The legislature does no wrong when enacting HOA laws, or does it?

Where have you gone, Joe DiMaggio

A nation turns its lonely eyes to you.

What’s that you say, Mrs. Robinson

Joltin’ Joe has left and gone away.

(Hey, hey, hey . . . hey, hey, hey)

 

(from the song, Mrs. Robinson, Simon & Garfunkel, 1967)

Franklin Delano Roosevelt recognized that a country in crisis needs to confront the illusions that led it astray and return to the values that can form a firmer foundation.

(Rediscovering Values On Wall Street, Main Street and Your Street, Jim Wallis, 2010)

 

As many state legislatures are now dealing with HOA reform legislation, I examine the question of unconstitutional bills being made law, and the failure of legislators to understand their acts under the “due process of law” restrictions of the 5th and 14th Amendments.  Essentially, the legislature cannot enact laws that favor one group over another without an explicit, valid justification for such laws. The legislature must cease protecting HOAs at the expense of the rights and freedoms of its citizens who live under these regimes.

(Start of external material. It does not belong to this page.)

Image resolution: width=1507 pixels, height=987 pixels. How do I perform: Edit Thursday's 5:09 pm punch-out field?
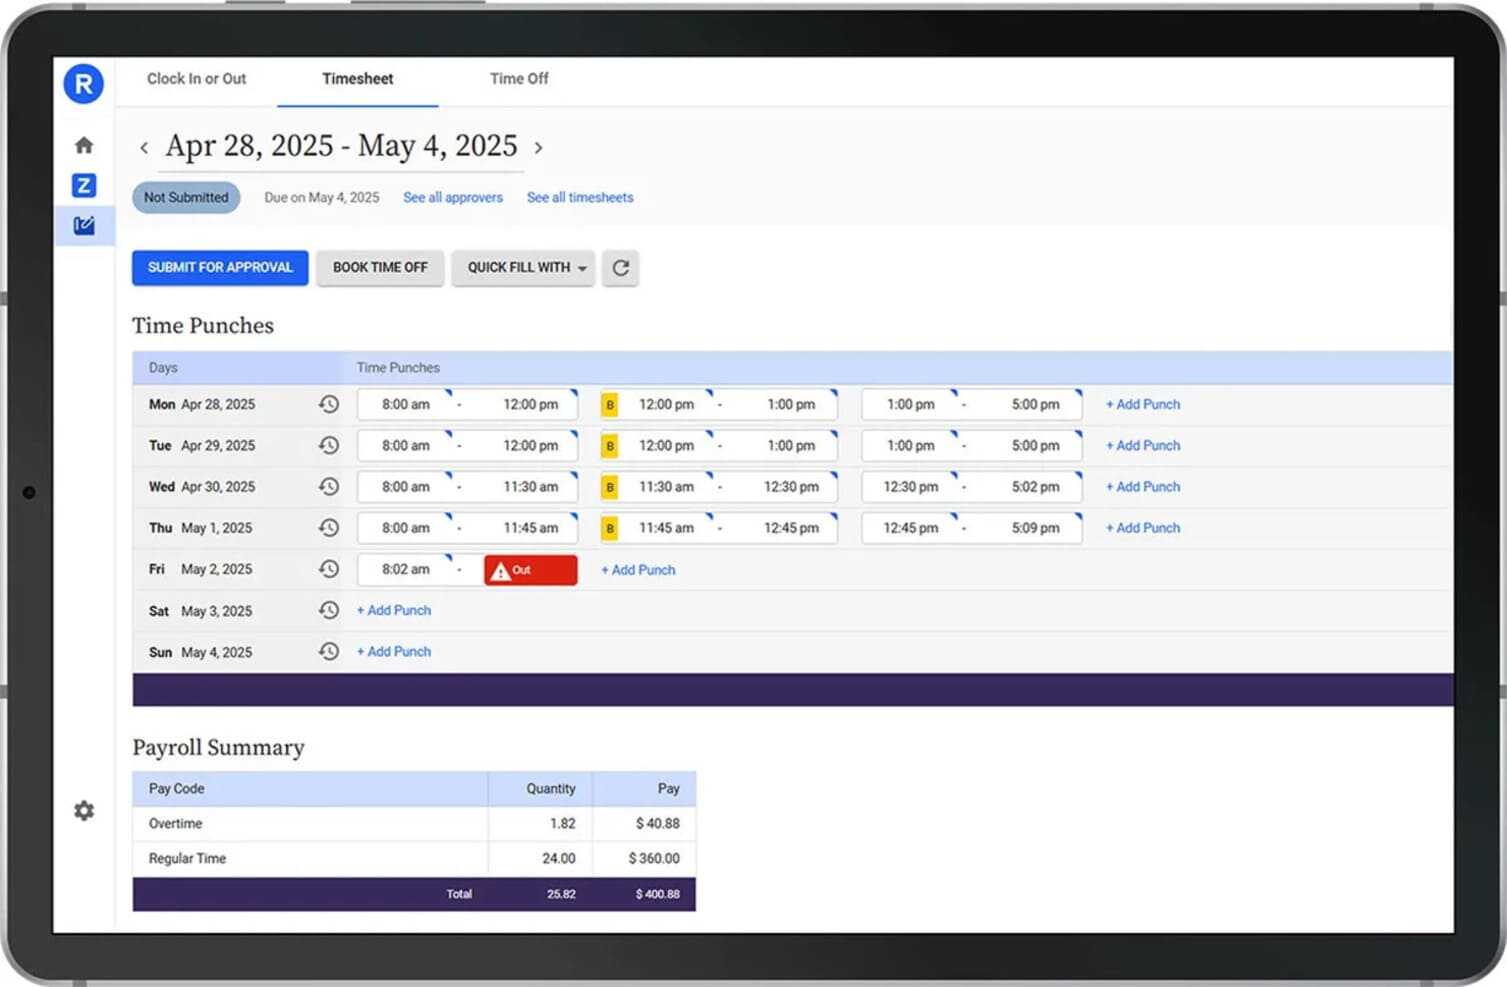pos(1035,528)
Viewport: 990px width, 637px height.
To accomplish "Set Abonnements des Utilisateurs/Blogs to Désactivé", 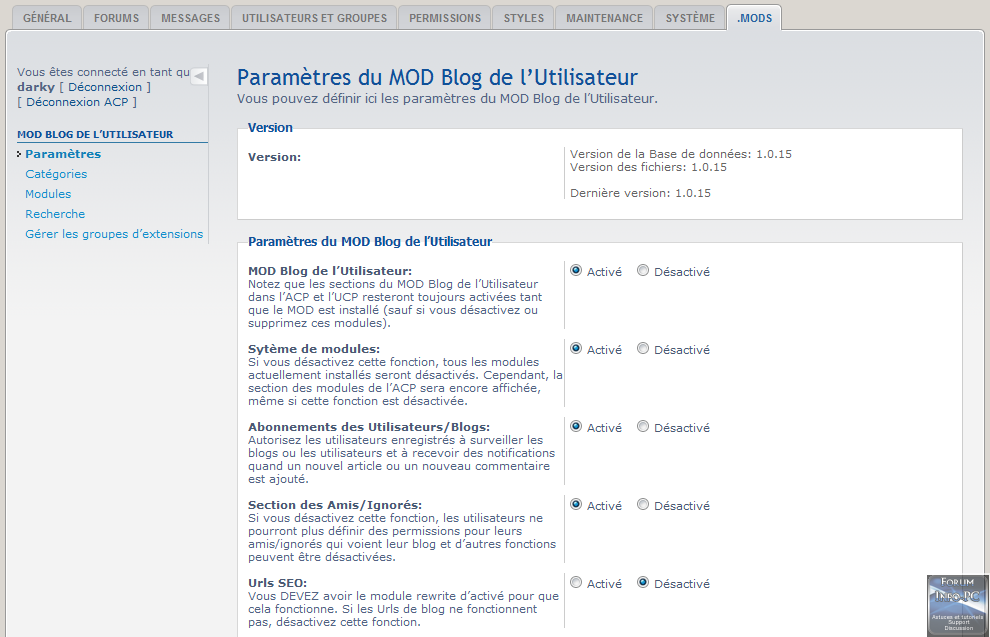I will point(643,427).
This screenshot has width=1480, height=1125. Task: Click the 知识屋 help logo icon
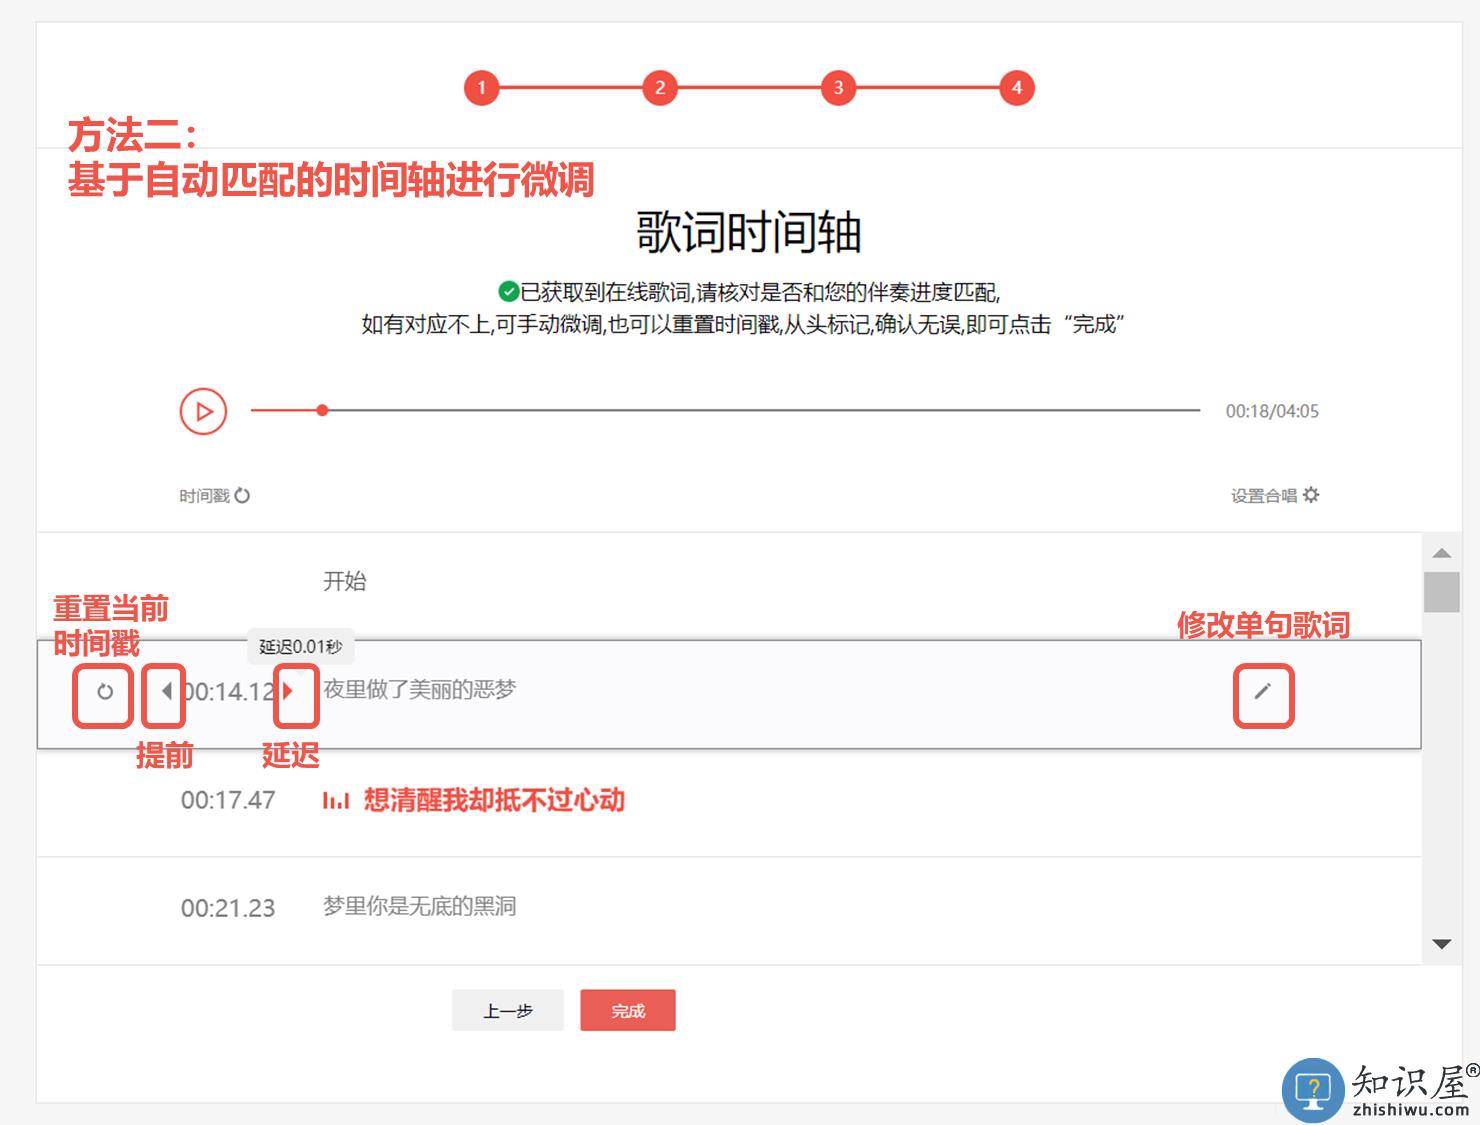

Looking at our current condition in every state with HOA “Acts”, we must understand that, conforming to the historical pattern for civilizations and nations, the US is on the downside of its “life-cycle.”   The people, and their elected representatives, have forgotten its reasons-for-being — the values, principles and beliefs that founded this experiment in representative democracy.   We have become a nation under the rule of man, not law, as well demonstrated by  our concern for who gets  to be the next US Supreme Court Justice, the next person to determine and to make law.

As formerly held with respect to kings and emperors of long along, we have returned to the notion that the legislature can do no wrong and is above reproach, as well demonstrated by the legal doctrine that all laws are presumed to be constitutional.  The oversight by the courts is a myth in reality, because a strong burden is placed on the people to prove beyond a doubt that the law violates the Constitution.   And the legislative Rules committees that are obligated to check the constitutionality of a bill is also a myth.  In short, we have returned to “The sovereign can do no wrong.”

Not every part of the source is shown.